===== Record excerpts =====

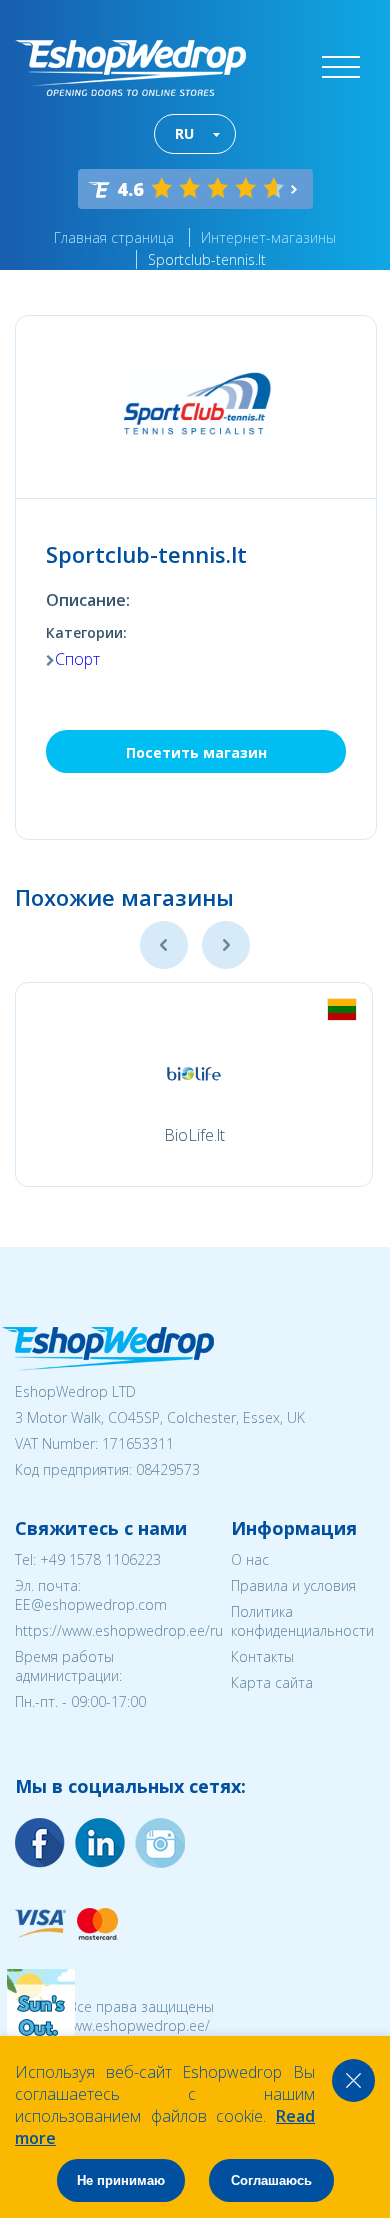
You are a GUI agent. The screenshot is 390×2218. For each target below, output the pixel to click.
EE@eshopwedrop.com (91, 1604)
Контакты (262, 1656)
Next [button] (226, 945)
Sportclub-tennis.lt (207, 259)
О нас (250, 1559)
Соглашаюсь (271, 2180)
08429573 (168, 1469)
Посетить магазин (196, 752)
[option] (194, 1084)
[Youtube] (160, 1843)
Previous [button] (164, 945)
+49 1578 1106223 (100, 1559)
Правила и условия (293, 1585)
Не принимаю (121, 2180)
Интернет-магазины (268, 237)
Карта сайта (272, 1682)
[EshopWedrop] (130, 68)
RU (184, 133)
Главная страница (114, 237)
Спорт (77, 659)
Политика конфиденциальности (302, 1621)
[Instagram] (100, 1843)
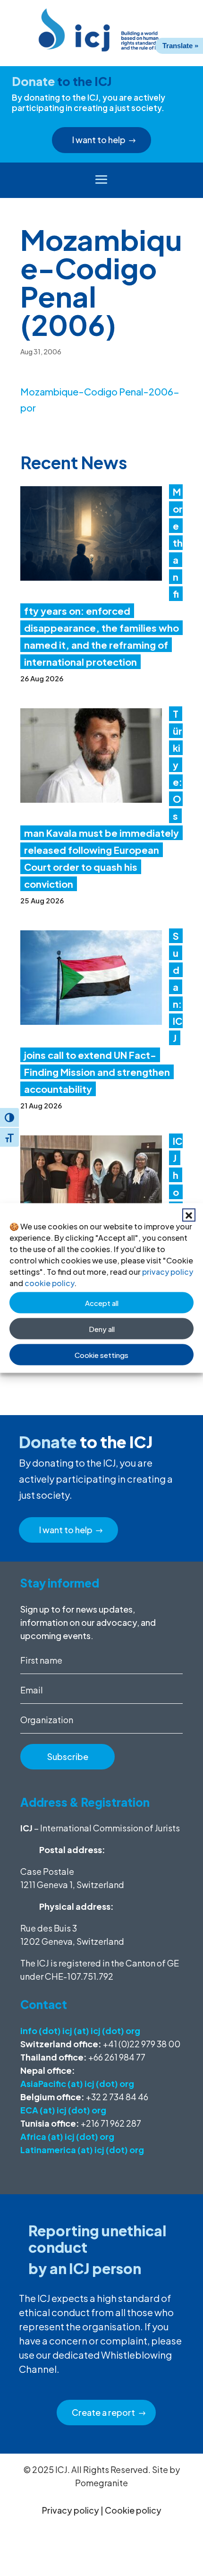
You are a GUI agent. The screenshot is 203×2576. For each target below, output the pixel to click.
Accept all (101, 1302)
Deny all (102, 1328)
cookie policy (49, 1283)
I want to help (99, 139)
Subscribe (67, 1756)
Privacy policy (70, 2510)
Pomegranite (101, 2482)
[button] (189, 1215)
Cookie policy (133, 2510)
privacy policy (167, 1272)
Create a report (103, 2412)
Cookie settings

=====

Try it → Leave the pictures out, then print every entry exactly as it reads.

Result of this task →
You are a GUI agent. The screenshot is 390×2218. For each target below, output the pixel to click.
EE@eshopwedrop.com (91, 1604)
Контакты (262, 1656)
Next [button] (226, 945)
Sportclub-tennis.lt (207, 259)
О нас (250, 1559)
Соглашаюсь (271, 2180)
08429573 (168, 1469)
Посетить магазин (196, 752)
[option] (194, 1084)
[Youtube] (160, 1843)
Previous [button] (164, 945)
+49 1578 1106223 (100, 1559)
Правила и условия (293, 1585)
Не принимаю (121, 2180)
Интернет-магазины (268, 237)
Карта сайта (272, 1682)
[EshopWedrop] (130, 68)
RU (184, 133)
Главная страница (114, 237)
Спорт (77, 659)
Политика конфиденциальности (302, 1621)
[Instagram] (100, 1843)
You are a GUI agent. The screenshot is 203×2576. For each target below, output the pixel to click.
Accept all (101, 1302)
Deny all (102, 1328)
cookie policy (49, 1283)
I want to help (99, 139)
Subscribe (67, 1756)
Privacy policy (70, 2510)
Pomegranite (101, 2482)
[button] (189, 1215)
Cookie policy (133, 2510)
privacy policy (167, 1272)
Create a report (103, 2412)
Cookie settings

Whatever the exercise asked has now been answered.